The next case however, was a problem with the wikipedia python package. The name of the link must be specific, or a disambiguation error is thrown, as it is unclear which page should be chosen. Ideally, the "link" attribute of each wiki object will be the specific name of the wikipedia page. However, in certain cases, the Python package will communicate with the wikipedia API, but return the name of the link as different from the full name of the page. In this scenario, if our algorithim chooses this page, an error will be thrown. In order to resolve this, either a random page from the possible pages from the unspecific name input could be chosen, or we would need to communicate with the wikipedia API ourselves and circumvent the wikipedia package.

Section 7: Future Work
=======

I learned several things from working through this assingment. The first was about preventing infinite loops. In an online algorithm like mine, it is possible to prevent infinite loops with a simple check of previous input. However, in real life, infinite loops may occur from external input that cannot so easily be checked. More advanced methods of stopping them must be implemented.

Secondly, the greedy nature of our algorithim is limiting. If we "looked ahead", we could potentially navigate through wikipedia even faster. For example, our algorithim could look through the links on the pages of all the links that achieve close to max LCS score on a page. Of these links, we would choose the link whose subsequent links have the highest average (or maximum, median, etc.) score. This could improve our search, but would no longer be a greedy algorithm, which is focused only on the local maximum.

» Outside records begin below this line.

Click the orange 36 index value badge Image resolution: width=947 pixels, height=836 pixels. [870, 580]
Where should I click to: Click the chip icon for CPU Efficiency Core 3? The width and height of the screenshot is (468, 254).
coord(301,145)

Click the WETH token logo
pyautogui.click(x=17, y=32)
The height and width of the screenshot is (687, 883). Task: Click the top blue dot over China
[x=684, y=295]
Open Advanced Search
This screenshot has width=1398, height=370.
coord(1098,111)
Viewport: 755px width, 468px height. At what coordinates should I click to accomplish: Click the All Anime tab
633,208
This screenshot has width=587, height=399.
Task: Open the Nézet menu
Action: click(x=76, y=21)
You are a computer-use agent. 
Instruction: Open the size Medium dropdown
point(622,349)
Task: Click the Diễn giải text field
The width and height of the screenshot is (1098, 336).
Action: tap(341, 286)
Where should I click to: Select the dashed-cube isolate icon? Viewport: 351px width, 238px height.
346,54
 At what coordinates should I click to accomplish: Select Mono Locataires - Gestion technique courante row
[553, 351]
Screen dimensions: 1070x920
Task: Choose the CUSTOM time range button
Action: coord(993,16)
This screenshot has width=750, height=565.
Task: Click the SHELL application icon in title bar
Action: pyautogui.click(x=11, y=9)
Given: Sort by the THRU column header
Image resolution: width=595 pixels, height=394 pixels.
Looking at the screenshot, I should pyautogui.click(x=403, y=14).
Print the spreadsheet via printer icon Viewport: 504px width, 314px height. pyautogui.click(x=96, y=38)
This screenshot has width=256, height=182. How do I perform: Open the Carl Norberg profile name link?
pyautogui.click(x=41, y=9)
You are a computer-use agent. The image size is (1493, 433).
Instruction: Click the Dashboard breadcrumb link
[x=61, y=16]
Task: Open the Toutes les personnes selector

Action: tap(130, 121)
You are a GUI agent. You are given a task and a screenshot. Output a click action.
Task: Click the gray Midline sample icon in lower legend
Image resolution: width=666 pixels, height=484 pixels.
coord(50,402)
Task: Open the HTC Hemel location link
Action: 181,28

An interesting question posed by this assignment is the state of the wikipedia network. Wikipedia could easily be represented as a network, with pages corresponding to nodes and hyperlinks between them corresponding to directed edges. Armed with this, many interesting things could be done. A shortest path algorithm could be used on the network to find the optimal way to travel between wikipedia pages. We could also examine certain topics or pages to understand network conectivity, or the entire network as a whole. Due to the large size of the network, powerful computers would need to be used. Interesting analysis could be done, along the lines of which scientific fields are most densly connected, or similar analysis with actors or celebrities.